Anne: Çocuklarımı görmek istediğimde polis, silah doğrulttu!
Silopi’de polis zırhlı aracının girdiği evde ölen 2 çocuğun annesi Nesime Yıldırım, “Polisler çocuklarımın altında kaldığı betonu kaldırmaya yardım etmediler. 5-6 polis ‘Bir şey yok korkma’ diyorlardı” diye o anları anlatırken, babaanneleri Ayşe Yıldırım ise, “Biz çocuklarımızın cenazelerini kaldırırken polisler çay ve kahve içiyordu” diye konuştu.
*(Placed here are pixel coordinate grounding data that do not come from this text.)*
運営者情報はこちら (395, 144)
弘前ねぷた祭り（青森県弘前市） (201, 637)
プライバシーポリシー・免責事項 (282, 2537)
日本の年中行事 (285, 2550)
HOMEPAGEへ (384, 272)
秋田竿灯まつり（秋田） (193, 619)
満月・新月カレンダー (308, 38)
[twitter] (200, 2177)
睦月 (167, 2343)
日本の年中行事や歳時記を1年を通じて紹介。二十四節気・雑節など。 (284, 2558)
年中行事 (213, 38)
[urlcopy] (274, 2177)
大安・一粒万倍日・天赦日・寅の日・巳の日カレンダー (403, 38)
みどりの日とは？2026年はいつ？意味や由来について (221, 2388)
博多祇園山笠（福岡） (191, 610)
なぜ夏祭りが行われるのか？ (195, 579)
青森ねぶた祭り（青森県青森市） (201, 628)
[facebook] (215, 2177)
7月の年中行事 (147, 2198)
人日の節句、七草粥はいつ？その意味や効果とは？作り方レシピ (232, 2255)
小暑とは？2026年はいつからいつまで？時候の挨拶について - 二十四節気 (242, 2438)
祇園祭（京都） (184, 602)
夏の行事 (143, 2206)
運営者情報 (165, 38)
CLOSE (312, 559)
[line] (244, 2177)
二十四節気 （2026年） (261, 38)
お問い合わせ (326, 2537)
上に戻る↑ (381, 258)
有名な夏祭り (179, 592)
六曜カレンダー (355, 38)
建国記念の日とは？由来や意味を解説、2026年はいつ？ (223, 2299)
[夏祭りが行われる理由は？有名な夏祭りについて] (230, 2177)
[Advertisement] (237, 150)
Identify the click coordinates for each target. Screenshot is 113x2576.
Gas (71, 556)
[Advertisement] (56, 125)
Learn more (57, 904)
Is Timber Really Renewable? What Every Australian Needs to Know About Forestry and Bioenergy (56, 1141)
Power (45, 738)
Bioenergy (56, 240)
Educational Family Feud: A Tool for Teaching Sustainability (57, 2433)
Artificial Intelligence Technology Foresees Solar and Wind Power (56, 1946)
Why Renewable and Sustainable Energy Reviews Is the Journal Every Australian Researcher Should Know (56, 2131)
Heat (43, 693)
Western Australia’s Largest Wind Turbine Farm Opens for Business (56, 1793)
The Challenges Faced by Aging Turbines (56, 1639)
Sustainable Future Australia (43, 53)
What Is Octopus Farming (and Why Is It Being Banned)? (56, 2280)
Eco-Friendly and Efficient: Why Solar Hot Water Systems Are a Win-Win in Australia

Yaşamını yitiren çocukların annesi Nesime Yıldırım, yaşananlarla ilgili konuştu. “Allah’ın verdiği bela güzeldir, zalimlerin değil” ifadelerini kullanan Yıldırım, “Üç çocuğum ile yan odadaydık. Aniden yüksek bir sesin gelmesiyle yerimden kalktım. Odaya yöneldiğimde bütün duvarın yıkıldığını ve çocuklarımın altında olduğunu gördüm. İnleme sesleri yükseliyordu. Betonu kaldırdığımda Muhammet’imi gördüm. Daha sonra Furkan’ı da komşularımız kaldırdı yerden” ifadelerini kullandı.
Panzerin eve girmesi sonrasında kaçarak uzaklaşan polisleri gördüklerini söyleyen Yıldırım, “Polisler de oradaydı. Betonu kaldırmamda yardım etmediler. Sadece ‘Bir şey yok korkma’ diyorlardı. Nasıl bir şey yok? Ciğerim yandı. Evimiz yıksalardı keşke ama ciğerimi yakmasalardı. Devletin böyle yapmaya hakkı var mıydı? Dar sokakta ne işleri vardı? Beş ya da altı polis araçta vardı ama bir kişiden bahsediyorlar” dedi.
Hastaneye gittiklerinde polislerin kötü muamelesinin devam ettiğini söyleyen Yıldırım, “Çocuklarımı görmek istediğimi söyledim. Silahları bize doğrultarak, ‘Eğer bir şey yaparsanız silah kullanırız’ dediler. Hem çocuklarımız öldürüyorlar hem de silahlarını bize doğrultuyorlar. Vali de gelip ‘Kader’ diyor. Ben sağ olduğum sürece bunun peşini bırakmayacağım” ifadelerini kullandı.
Yaşamını yitiren kardeşlerin babaannesi Ayşe Yıldırım da, ölüme ve sonrasındaki açıklamalara tepki göstererek, şunları söyledi:
“Bunu yapanların yanına kâr kalmasın. Biz cenazelerimizi kaldırırken, evin yakınındaki polisler çay ve kahve içiyordu.”